• Task directions: Put the records, from their start through the line containing "click(307, 121)", into a JSON list of strings, one string per line, leaving out any blank lines.
-- BEGIN --
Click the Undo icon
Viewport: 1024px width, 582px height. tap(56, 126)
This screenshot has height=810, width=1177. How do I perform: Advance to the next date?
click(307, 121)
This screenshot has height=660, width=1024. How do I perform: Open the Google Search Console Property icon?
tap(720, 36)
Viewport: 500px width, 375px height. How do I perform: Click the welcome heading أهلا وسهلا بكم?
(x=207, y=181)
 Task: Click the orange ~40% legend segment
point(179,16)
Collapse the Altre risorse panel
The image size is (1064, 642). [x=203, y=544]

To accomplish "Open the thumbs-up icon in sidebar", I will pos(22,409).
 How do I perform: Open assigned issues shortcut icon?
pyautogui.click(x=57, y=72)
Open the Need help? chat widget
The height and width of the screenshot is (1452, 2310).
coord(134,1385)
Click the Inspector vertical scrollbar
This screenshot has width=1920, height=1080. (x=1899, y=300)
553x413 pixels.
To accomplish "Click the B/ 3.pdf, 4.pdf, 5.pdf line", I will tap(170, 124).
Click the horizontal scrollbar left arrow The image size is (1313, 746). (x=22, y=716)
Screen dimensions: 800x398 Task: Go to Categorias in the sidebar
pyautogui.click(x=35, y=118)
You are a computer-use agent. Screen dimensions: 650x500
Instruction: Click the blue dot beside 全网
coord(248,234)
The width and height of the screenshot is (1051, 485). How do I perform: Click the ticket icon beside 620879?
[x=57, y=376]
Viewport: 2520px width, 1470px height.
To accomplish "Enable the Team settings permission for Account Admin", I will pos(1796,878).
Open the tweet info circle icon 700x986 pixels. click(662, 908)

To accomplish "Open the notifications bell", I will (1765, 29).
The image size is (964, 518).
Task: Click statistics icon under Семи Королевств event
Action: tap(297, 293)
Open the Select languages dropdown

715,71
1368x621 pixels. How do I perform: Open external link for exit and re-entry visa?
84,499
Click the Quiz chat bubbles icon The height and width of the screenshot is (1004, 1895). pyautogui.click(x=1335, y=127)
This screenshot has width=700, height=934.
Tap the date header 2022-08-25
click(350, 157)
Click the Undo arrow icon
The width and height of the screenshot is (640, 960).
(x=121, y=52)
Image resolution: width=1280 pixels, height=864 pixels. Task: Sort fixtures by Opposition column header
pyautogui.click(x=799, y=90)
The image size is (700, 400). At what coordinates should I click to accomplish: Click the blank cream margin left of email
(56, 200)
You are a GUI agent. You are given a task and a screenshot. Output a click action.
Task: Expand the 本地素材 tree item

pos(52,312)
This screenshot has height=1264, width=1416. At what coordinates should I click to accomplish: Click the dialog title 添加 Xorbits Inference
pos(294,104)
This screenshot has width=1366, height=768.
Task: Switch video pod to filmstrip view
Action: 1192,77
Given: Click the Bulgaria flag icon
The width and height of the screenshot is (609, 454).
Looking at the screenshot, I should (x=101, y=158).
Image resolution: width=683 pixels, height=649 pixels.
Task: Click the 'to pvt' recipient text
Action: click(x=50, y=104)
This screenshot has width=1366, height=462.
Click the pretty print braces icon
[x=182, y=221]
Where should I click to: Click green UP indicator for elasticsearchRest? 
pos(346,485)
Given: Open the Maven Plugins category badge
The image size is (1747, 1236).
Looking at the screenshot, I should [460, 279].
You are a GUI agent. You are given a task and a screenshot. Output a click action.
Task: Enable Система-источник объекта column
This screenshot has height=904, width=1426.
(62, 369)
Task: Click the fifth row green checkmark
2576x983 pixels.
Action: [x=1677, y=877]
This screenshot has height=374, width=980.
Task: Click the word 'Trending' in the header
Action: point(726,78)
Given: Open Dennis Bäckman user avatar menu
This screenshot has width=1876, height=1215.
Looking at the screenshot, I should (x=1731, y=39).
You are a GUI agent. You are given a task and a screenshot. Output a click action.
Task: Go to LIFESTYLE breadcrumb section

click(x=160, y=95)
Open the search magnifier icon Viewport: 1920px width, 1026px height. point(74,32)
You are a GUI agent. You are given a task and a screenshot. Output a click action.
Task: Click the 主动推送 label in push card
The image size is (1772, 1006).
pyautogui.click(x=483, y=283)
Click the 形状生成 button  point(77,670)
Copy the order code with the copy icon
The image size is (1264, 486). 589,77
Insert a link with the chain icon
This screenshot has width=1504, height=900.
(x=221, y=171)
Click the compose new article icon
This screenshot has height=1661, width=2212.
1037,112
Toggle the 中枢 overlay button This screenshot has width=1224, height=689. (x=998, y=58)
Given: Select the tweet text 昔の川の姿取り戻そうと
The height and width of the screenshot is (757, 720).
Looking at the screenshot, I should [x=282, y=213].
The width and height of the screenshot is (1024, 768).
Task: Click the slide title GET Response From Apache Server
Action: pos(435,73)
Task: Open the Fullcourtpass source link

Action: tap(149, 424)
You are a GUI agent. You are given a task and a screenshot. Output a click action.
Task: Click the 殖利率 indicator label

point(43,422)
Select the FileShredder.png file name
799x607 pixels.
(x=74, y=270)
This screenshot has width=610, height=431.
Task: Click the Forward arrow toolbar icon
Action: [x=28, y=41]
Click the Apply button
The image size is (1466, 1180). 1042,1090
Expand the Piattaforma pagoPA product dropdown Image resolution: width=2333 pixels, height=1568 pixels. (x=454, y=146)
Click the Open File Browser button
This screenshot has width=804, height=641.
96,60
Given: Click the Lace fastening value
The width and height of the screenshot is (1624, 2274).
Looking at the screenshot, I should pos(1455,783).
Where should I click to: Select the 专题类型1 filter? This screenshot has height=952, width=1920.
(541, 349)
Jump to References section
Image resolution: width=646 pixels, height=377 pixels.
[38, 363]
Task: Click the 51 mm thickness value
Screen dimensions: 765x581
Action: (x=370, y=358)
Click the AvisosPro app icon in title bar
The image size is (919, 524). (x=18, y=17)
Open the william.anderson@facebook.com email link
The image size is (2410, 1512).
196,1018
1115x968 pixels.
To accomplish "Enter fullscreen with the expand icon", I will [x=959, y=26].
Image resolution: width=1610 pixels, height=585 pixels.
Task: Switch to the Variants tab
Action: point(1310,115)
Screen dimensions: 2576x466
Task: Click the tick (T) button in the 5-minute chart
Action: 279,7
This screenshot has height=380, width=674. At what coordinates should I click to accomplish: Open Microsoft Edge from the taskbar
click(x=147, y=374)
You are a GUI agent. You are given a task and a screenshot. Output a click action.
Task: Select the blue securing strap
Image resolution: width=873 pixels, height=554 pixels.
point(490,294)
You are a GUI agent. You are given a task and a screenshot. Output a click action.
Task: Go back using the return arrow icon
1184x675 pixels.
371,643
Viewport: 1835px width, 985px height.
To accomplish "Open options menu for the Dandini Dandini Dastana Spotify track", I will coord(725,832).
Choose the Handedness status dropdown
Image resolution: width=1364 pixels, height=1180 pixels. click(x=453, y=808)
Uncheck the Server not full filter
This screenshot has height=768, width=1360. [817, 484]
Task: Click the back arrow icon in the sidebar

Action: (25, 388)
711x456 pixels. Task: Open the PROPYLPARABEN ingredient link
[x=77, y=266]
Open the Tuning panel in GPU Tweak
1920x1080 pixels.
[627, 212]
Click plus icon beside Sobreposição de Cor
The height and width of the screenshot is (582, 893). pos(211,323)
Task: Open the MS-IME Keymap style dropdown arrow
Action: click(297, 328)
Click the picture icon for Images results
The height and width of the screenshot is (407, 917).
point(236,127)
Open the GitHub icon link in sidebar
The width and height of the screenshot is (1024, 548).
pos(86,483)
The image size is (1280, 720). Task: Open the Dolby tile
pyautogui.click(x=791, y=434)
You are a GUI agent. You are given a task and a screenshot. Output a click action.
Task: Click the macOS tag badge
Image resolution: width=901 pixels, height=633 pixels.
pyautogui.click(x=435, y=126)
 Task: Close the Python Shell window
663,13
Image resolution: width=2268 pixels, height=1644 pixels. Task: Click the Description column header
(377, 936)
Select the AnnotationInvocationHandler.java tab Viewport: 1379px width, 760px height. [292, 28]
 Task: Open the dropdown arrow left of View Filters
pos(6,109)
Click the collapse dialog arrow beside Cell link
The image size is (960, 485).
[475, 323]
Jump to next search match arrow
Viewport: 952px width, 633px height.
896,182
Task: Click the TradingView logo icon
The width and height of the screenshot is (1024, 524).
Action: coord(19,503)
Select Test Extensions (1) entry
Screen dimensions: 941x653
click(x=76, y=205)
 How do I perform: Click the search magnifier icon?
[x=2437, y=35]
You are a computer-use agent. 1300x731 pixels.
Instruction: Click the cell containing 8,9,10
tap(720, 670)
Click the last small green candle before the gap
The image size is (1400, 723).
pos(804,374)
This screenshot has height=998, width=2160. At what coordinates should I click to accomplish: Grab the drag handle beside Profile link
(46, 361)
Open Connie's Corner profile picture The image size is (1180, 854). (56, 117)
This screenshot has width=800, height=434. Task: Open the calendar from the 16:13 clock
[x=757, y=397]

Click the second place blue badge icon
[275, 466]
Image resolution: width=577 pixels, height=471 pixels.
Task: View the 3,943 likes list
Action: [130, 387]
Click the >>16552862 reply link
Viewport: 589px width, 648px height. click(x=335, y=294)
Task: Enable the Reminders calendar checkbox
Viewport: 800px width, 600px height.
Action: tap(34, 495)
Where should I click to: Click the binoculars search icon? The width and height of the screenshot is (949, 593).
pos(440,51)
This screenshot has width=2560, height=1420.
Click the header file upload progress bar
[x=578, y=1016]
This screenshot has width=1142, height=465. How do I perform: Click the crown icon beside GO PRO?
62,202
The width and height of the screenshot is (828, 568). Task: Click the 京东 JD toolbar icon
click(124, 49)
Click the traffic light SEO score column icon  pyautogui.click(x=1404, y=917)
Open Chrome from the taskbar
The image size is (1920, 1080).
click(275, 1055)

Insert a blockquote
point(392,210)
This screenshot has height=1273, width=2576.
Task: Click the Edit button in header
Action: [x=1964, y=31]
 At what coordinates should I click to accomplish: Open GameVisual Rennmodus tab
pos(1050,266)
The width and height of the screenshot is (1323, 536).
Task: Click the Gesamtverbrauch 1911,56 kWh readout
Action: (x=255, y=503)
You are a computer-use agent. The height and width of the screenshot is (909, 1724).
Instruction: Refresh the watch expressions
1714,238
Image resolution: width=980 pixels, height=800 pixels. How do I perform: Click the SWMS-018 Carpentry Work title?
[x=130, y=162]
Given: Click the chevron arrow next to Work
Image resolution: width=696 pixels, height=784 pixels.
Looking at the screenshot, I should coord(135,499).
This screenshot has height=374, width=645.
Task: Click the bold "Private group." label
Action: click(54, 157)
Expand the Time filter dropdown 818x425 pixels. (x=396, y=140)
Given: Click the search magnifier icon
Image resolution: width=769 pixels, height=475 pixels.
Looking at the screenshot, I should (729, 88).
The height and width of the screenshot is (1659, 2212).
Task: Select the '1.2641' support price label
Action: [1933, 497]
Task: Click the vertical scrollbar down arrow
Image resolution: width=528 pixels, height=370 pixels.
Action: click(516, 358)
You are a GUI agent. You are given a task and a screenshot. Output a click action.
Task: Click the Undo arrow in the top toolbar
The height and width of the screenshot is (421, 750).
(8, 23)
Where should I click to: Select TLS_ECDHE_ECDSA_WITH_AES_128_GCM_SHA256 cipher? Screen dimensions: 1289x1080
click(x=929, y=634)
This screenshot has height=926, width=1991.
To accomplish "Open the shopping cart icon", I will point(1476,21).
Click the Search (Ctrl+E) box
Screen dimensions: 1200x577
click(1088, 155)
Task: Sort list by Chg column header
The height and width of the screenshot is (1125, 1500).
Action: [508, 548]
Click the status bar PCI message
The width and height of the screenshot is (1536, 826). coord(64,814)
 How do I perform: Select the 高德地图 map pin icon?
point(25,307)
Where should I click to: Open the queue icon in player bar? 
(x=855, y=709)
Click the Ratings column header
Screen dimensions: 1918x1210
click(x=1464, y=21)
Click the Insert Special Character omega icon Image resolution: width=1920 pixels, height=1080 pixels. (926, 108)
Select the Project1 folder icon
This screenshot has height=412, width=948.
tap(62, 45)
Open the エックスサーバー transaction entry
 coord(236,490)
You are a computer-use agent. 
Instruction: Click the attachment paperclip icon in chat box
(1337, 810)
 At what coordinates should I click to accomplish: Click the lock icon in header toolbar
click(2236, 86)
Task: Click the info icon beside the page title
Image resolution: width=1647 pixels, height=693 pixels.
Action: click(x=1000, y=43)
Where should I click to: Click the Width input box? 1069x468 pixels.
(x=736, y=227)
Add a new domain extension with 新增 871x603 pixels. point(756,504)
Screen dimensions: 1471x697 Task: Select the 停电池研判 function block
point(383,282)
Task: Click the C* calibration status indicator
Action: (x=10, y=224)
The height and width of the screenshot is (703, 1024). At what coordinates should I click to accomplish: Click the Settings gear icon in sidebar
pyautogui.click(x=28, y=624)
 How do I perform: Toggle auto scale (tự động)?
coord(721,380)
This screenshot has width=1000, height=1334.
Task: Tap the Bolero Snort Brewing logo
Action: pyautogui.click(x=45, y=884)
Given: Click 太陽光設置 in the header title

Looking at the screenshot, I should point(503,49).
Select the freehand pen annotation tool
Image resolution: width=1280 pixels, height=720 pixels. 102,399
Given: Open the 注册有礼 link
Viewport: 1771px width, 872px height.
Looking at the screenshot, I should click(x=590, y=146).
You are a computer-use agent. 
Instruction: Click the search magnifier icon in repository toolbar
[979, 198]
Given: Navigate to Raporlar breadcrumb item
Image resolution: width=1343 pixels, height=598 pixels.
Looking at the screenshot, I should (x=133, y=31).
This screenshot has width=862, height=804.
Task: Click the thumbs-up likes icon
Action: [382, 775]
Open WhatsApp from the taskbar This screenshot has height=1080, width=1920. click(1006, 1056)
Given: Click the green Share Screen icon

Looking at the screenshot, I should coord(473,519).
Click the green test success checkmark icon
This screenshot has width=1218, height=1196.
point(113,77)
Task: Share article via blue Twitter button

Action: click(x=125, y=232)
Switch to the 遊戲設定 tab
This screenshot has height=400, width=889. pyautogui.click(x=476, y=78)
-- END --
• Answer:
[
  "Click the Undo icon",
  "Viewport: 1024px width, 582px height. tap(56, 126)",
  "This screenshot has height=810, width=1177. How do I perform: Advance to the next date?",
  "click(307, 121)"
]